Une telle découverte, — et plus ou moins sciemment elle a été faite par nombre d’esprits, — est de nature à rendre et a déjà rendu de grands services aux deux adversaires. En réfutant leurs prétentions mal fondées, elle ne peut que les mettre à même de mieux sentir ce qu’ils sont vraiment. La foi, qui a peut-être le plus vite profité de la leçon, ne songe plus maintenant à écrire des traités de théologie naturelle et à démontrer le christianisme par l’astronomie ou la physique ; elle comprend mieux que sa principale force ne réside pas dans les preuves historiques ou les autres preuves extérieures, qui sont tout au plus une raison de la juger admissible, mais bien dans la valeur intrinsèque que possèdent ses doctrines pour répondre à des besoins humains de tous les temps ; elle sait qu’au lieu d’être une conclusion démontrable, elle est une croyance qui s’impose d’elle-même ou ne peut être imposée, une croyance qui est évidente sans raisonnement pour certaines dispositions morales, qui est irrésistiblement convaincante pour toutes les âmes où prédominent ces dispositions, et qui, en dépit de tout raisonnement, reste inadmissible et impossible pour ceux dont le cœur est autrement incliné. D’un autre côté, la science a pu s’apercevoir que ses documens et ses argumens n’ont aucune prise sur les mobiles qui ont seuls puissance d’engendrer des croyances, et que le monde moral n’est point son domaine à elle : elle raisonne d’après les données qu’elle a pu recueillir sur les faits extérieurs, elle ne saurait légitimement en tirer que des conclusions sur ce qui a dû se passer dans le monde visible.

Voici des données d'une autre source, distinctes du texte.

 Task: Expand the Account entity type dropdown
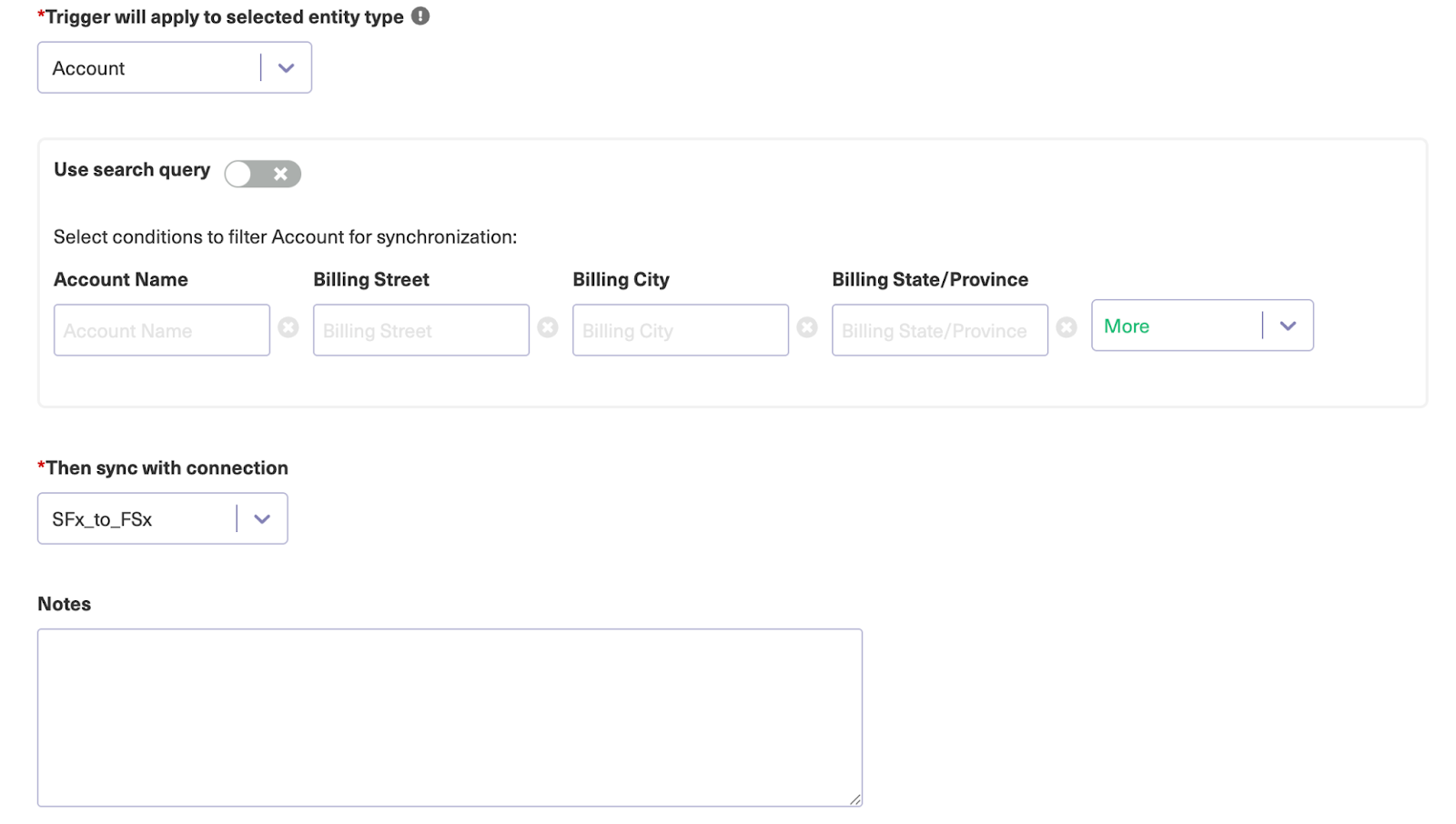[174, 67]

Autant la foi s’égare quand, au nom de ses convictions, elle veut régenter les opinions de la science, autant celle-ci se méprend lorsqu’elle se permet des prétentions métaphysiques, comme s’il lui était donné de créer ou de détruire des croyances, d’empêcher, en d’autres termes, que notre nature morale n’obéisse à ses propres lois.

J. Milsand


  1. Christ and other Masters (Christ et d’autres Maîtres), enquête historique sur quelques-uns des parallélismes et des contrastes principaux qui existent entre le christianisme et les systèmes religieux de l’ancien monde, par Charles Hardwick ; Cambridge, Macmillan and C°, 1859.